I don't normally work on other US knifemaker's knives _(FYI - there's an unwritten code about this)_ I was hesitant to accept it but I owed the owner some bartering and he was already here at my place with the knife when he showed it to me so I figured I'd do what I could so long as I did not alter Devin's work in any way, shape, or form. The idea was to bring the knife back to as close to possible to original condition while preserving what Devin put into the knife to begin with. For this reason some pitting was left alone as I felt to remove it would have meant to violate the above listed principles. I think in the end it came out nice and simply looks like a used knife that has been cleaned up.


----------



## shankster (Apr 2, 2015)

Nice work! But I gotta ask.. who loses a DT knife outside, for months.. and how???


----------



## gic (Apr 2, 2015)

How the heck did you bring it back from the dead, details wanted!


----------



## Dave Martell (Apr 2, 2015)

As I recall the owner said that the knife fell without him knowing it. Later, when it was missed, he had no idea where it went. A neighbor brought it back to him months later after she found it outside his house.


----------



## shankster (Apr 2, 2015)

Wow! Lucky for him!


----------



## MontezumaBoy (Apr 2, 2015)

http://www.kitchenknifeforums.com/showthread.php/18010-My-Lost-and-Found-ITK?highlight=Devin+ITK

Dave,

Was this the original thread? Looks like the tip was damaged per the thread ...
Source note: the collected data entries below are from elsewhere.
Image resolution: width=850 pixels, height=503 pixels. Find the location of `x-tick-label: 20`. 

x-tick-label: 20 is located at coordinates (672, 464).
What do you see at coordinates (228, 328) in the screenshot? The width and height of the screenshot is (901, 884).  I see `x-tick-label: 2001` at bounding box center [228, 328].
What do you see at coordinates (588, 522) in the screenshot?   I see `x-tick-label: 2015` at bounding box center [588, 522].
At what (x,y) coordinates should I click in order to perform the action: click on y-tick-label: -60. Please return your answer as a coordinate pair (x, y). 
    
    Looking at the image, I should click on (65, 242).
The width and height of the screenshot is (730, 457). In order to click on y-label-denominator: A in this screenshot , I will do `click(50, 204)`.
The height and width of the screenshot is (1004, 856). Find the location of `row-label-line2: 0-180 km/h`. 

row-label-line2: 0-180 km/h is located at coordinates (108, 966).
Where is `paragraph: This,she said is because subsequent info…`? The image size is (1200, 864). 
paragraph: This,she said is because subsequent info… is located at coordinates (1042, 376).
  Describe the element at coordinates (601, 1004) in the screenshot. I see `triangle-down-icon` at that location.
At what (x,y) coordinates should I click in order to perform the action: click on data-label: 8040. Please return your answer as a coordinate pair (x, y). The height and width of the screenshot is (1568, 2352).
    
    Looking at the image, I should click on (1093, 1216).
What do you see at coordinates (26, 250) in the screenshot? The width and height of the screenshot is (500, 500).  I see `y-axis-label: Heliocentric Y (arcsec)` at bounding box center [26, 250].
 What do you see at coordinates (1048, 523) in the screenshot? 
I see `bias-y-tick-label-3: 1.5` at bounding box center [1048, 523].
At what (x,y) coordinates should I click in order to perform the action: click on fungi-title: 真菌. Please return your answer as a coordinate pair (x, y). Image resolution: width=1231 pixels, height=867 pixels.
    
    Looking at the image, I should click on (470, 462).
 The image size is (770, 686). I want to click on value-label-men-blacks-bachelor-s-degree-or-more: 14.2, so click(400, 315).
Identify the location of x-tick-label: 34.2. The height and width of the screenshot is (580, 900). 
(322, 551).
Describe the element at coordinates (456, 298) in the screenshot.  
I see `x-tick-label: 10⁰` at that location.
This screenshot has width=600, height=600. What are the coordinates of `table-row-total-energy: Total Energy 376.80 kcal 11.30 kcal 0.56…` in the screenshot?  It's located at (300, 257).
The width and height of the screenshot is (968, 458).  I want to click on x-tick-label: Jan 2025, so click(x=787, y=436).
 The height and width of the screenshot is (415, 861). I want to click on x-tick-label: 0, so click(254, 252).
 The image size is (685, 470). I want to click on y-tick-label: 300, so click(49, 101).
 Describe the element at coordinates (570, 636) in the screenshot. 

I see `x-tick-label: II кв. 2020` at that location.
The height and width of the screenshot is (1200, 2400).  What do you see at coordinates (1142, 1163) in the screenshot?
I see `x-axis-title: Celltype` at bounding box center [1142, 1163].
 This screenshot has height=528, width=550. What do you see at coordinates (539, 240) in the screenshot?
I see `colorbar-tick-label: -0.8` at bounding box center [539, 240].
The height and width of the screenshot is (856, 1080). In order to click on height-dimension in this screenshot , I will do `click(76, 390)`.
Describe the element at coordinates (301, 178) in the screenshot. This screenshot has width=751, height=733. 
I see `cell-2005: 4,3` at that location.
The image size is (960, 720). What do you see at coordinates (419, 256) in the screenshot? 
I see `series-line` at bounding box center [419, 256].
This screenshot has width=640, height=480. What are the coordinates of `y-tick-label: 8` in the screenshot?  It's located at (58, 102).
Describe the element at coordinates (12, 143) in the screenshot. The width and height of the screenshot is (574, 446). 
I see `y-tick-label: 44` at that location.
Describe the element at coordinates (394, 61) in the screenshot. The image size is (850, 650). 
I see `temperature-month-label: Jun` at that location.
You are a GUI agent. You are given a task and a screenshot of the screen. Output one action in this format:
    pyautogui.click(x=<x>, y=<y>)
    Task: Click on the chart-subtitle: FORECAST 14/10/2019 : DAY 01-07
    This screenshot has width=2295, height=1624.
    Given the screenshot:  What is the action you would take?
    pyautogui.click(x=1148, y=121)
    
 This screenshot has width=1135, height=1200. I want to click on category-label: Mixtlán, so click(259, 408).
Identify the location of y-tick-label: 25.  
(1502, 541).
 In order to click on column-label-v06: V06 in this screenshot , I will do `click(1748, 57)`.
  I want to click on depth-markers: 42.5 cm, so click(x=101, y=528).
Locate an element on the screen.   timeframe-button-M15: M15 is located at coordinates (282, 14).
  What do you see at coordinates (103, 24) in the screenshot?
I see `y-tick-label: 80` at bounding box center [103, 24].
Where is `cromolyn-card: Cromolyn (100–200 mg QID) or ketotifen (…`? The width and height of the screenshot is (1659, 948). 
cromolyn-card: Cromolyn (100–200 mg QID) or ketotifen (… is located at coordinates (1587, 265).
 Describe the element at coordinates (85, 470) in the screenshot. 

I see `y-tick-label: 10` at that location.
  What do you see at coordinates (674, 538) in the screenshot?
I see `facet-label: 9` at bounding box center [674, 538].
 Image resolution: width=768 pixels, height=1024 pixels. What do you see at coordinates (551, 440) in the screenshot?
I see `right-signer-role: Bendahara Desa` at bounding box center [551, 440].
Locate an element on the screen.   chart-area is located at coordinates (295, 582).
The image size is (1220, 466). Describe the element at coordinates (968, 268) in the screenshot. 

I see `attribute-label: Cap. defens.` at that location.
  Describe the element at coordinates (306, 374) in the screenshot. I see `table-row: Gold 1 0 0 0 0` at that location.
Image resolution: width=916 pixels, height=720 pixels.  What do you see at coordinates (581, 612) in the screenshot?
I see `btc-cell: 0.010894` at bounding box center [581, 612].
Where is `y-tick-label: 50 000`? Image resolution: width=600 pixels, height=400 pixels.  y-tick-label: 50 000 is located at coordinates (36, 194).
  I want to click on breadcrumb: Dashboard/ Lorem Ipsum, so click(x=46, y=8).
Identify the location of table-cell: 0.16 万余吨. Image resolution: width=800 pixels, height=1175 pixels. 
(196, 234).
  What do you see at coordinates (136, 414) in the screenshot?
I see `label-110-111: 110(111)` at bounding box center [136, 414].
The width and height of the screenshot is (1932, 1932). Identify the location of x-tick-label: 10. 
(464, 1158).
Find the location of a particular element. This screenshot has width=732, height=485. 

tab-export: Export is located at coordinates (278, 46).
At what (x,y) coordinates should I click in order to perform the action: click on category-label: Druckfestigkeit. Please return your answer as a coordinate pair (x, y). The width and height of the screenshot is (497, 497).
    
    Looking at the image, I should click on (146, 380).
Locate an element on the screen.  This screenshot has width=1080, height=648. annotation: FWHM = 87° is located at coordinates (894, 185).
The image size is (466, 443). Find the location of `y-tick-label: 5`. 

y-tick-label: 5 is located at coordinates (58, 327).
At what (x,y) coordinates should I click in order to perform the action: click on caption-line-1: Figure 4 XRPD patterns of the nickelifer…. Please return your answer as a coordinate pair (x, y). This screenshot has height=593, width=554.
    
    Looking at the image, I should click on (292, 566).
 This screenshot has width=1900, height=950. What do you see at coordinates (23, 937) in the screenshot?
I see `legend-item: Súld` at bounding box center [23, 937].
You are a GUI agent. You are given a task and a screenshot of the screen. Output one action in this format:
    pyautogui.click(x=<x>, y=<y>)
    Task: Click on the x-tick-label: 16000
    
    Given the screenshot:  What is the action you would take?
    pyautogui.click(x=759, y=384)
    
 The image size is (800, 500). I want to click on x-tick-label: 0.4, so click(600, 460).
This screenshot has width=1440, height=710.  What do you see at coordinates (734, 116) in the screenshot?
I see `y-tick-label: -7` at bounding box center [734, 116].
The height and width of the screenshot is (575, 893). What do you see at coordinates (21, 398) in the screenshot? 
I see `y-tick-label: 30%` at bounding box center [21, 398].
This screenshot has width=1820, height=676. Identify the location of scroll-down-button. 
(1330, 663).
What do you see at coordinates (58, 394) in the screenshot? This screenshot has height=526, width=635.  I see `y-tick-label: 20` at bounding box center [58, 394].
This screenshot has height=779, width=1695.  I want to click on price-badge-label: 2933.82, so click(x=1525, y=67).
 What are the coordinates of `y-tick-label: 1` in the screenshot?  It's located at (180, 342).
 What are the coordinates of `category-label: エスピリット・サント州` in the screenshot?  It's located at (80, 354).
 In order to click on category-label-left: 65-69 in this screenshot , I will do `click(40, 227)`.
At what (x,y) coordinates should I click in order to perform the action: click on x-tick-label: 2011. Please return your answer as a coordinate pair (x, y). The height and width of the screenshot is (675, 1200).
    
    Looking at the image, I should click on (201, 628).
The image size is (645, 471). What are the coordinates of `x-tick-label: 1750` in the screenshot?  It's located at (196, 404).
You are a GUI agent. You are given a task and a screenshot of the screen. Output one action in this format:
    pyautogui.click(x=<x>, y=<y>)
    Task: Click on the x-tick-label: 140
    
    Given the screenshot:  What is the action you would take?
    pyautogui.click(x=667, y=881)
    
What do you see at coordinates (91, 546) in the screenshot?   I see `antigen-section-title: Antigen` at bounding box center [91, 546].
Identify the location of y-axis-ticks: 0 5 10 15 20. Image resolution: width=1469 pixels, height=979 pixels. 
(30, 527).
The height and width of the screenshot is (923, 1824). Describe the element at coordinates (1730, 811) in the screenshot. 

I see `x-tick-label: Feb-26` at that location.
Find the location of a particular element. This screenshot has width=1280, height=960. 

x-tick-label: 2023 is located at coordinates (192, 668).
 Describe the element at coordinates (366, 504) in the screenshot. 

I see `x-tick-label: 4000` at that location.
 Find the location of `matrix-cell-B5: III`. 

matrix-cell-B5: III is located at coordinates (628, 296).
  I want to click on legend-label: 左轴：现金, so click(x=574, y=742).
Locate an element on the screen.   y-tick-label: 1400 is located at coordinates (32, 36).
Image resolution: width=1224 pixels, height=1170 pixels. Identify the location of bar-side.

Either way - good as new with your excellent work! (Just like my poor Honesuki ... that now is, again, an excellent Honesuki thx 2 u!)

TjA


----------



## Dave Martell (Apr 2, 2015)

MontezumaBoy said:


> http://www.kitchenknifeforums.com/showthread.php/18010-My-Lost-and-Found-ITK?highlight=Devin+ITK
> 
> Dave,
> 
> ...




Yeah that's it! Looks like I incorrectly recalled it being"months" when it was actually "weeks" it was lost. A happy ending though, thanks for posting the link Tom.


----------



## Anton (Apr 2, 2015)

And here I was hoping that someone had been swinging the Devin as target practice and it just "flew away"


----------



## daddy yo yo (Apr 3, 2015)

I wish that one day I find smth like this somewhere outside...

Anyway, strange things happen but at least this is a happy end!


----------



## Geo87 (Apr 3, 2015)

Nice work dave &#128077;


----------



## Mucho Bocho (Apr 3, 2015)

I remember Wildboar telling me about this a few years ago. Something like, it fell out of a car and got washed down a drain in some hurricane. I vaguely remember Dave saying his elderly neighbor discovered it and was going to toss it or she returned it or something like that. 

Hopefully he'll tell the story. I almost pooped myself cause I have and cherish the very same knife. My theory is its a phoenix rising from the dead because of how much good karma DT put into it making it.

As usual, nice refinish work Mr Martell.


----------